You are simply falsely equivocating “evidence” for “proof.”

No, the evidence can be wrong in some cases. It's not proof just because all the existing evidence points in the same direction. There's still much that's not known, so there can still be doubt, and instead there is only reasonable hope, based on the limited evidence.

"The evidence is" that it happened, in the sense that the only evidence we have says this happened and there's no evidence saying it did not happen. But even so, it's not "proof," which would be so much evidence that there can be no reasonable doubt left.

There is no recognized cutoff point between:

1) just a strong case, where there's still doubt, and

2) PROOF which removes all the doubt.

"Proof" doesn't necessarily mean 2 + 2 = 4. It can mean an abundance of empirical evidence which is so great that it's no longer possible to doubt, even though there's a tiny fraction -- .000000001 -- of chance that it's not so. There's no recognized cutoff point how much this tiny fraction is.

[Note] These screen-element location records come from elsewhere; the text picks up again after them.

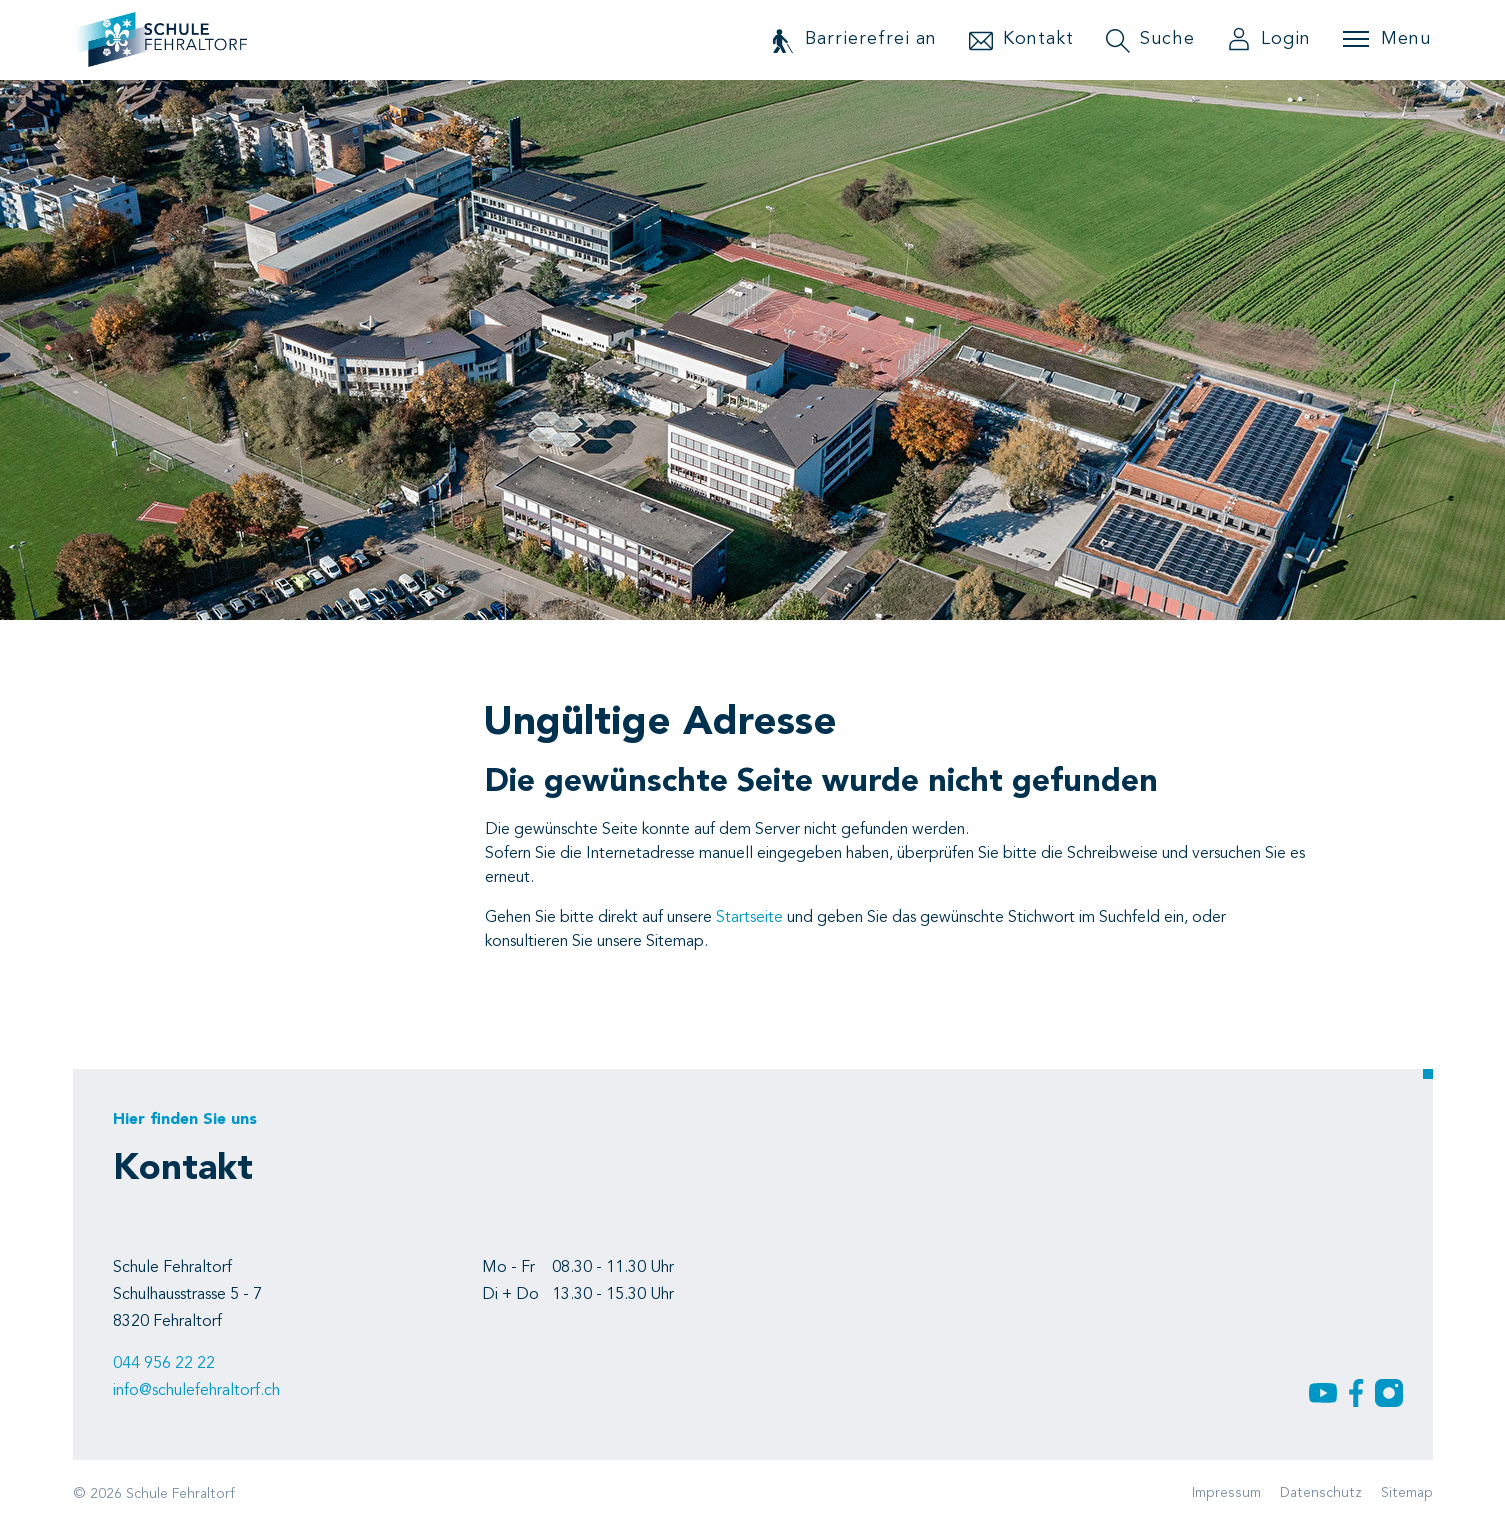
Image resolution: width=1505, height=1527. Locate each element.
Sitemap (1407, 1493)
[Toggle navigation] (1387, 39)
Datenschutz (1321, 1493)
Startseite (749, 918)
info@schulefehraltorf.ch (196, 1391)
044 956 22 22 (164, 1364)
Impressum (1226, 1493)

So some historical facts are "proved": JFK was assassinated, the 9-11 attack did happen, humans did land on the moon. Etc. For some such facts there is proof, which is more than just saying "the evidence is that . . ."

In normal discourse it's not enough to just say "The evidence is that the moon landing did happen." It's correct, but the truth of this is more than just saying there's evidence. "The evidence" can be that it happened -- i.e., according to the evidence we have it happened -- but it's also possible there's still more evidence which would refute it, but which has not yet been discovered. This is not the case for those facts which are PROVED beyond doubt.

So far the only "evidence" offered to refute the Jesus Resurrection is the dogma that all miracle claims have to be fiction. Or rather, there are no other cases for which there is good evidence, and so that's evidence against this case for which there is evidence. So this one case is refuted by the fact that it's the ONLY case for which there is evidence, and so this evidence is overruled by the more general doctrine that no such event can ever happen because there's no evidence (except this one case) that such a thing ever happened.

That's the only case against the Jesus miracles/Resurrection. I.e., no evidence in this case, but only the broad conclusion from other cases that it can't happen.

So "the evidence" we do have in this case is that it happened. And there aren't any other such cases.

But there is NO PROOF that it did or did not happen.